A Small Attempt to Turn Down the Volume

Guest post by Autumn Bolin McKelvey, Ed.D., Faculty Coordinator for Student Success

Writing this blog during a week in which headlines can barely keep pace with events made this month’s theme all too obvious. While we’re engaging in the heavy lift of getting our courses to take flight, and we’re getting to know our students and their respective accommodations, we’re also navigating the tightrope of emotionally and politically charged topics that pervade many classrooms and campus conversations. Life can be so very loud.

I don’t know how to handle all of that, but what I can focus on is the here and now, and what I can (try to) control. I can identify the noise (and the noisemakers) and see how I might reduce the volume in my world. I can consider ways to preserve my energy in order to do the best I can for my students and for my integrity. And to do so, I need to turn the knob counterclockwise on the many distractions that interfere with my focus. I can’t help but think if I, in my middle years, am feeling overwhelmed by noise, my students who are still finding their solid footing into adulthood must really be struggling, too. 

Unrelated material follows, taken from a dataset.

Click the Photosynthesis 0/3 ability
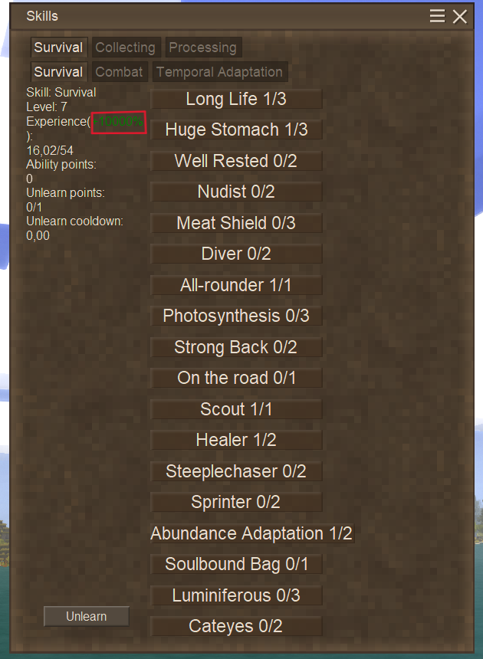The height and width of the screenshot is (659, 483). click(x=236, y=316)

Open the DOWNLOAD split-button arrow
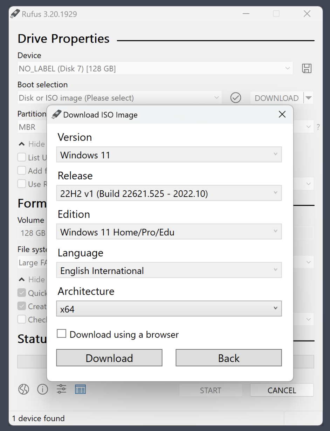[x=309, y=98]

One noisy area in my professional life would be the excess in my courses. I’m looking hard at how I can intentionally reduce the bloat in order to highlight what matters most. Do I really need three short Soft Chalk quizzes when I could consolidate to one? Do I really need five separate links in a module when I can have one page that contains links to slides and resources? These are small noises, but coming at me all at once, it’s a drain on my attention and that of my students’. Between seat time and RSI, we have a responsibility to engage in work that is quality and substantive. And I, for one, need to keep a keen eye toward determining what might be time-consuming work versus what is meaningful work.  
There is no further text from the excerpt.